Rushdie was attacked on Friday by a knife-wielding suspect while he gave a lecture on freedom of expression at the Chautauqua Institution. The 75-year-old Indian-born British-American author was stabbed in the neck and torso between 10 and 15 times, according to witnesses.

Rushdie was airlifted to hospital where he remains on a ventilator.

Matar, a 24-year-old from New Jersey, was arrested on the spot. FBI officials later searched his last-known address, and while a motive for the stabbing has not been identified, several news outlets reported that Matar had made social media posts in support of Iran, its military, and of “Shia extremism more broadly,” to quote the New York Post.

Rushdie’s 1988 novel ‘The Satanic Verses’ was condemned by Muslims for its allegedly blasphemous references to Islam and its holy book, the Koran. Iran’s late Ayatollah Ruhollah Khomeini issued a fatwa in 1989 calling for Rushdie’s death, and while Iran has officially walked back this edict, an Iranian religious foundation offered a $3.3 million bounty on the author’s head in 2012.

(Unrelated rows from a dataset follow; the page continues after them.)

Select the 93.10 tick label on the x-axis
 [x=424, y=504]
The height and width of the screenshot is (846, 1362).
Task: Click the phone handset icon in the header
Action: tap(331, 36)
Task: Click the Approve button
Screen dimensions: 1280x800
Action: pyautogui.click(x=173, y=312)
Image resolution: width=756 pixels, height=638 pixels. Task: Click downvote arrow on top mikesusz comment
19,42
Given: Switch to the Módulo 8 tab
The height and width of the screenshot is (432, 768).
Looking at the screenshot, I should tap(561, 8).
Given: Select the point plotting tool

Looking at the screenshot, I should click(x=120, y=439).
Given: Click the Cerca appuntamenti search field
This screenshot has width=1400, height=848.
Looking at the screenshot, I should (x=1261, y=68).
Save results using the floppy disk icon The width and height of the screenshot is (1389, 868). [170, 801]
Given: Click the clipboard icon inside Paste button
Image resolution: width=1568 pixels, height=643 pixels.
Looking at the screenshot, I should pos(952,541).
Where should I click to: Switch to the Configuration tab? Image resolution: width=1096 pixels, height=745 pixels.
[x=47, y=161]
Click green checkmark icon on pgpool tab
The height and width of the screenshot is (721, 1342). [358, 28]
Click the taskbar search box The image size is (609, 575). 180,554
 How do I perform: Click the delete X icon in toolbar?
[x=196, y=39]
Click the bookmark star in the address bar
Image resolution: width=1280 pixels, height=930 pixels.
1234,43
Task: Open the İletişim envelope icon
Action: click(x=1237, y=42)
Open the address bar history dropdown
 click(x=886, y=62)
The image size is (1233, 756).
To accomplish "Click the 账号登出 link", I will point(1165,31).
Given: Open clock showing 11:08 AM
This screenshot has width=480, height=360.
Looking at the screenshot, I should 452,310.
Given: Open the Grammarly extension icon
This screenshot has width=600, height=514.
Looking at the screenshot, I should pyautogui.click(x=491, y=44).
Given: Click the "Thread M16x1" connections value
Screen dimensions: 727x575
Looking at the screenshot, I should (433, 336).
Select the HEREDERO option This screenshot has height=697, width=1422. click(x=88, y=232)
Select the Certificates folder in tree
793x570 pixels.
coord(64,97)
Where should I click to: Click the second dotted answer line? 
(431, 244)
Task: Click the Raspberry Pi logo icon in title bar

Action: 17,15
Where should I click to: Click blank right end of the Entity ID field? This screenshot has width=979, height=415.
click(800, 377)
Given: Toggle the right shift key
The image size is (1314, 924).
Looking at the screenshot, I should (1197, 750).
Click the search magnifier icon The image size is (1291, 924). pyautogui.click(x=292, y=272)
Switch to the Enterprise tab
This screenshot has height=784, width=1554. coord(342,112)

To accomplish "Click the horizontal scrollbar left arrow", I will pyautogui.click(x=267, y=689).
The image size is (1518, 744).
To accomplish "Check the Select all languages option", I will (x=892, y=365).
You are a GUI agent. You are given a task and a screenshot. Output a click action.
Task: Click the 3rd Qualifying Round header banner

In the years since the fatwa was first issued, Rushdie’s Japanese translator was stabbed to death, while a stabbing attack left his Italian translator seriously injured. His Norwegian publisher was shot and injured, and his Turkish translator was the target of an attempted arson attack by an Islamist mob which left 37 people dead, but not the translator.

Rushdie lived under the protection of the British government from 1989 until 2002, after which time he gradually returned to public life.

Under New York law, Matar may face 25 years in prison if convicted of attempted murder.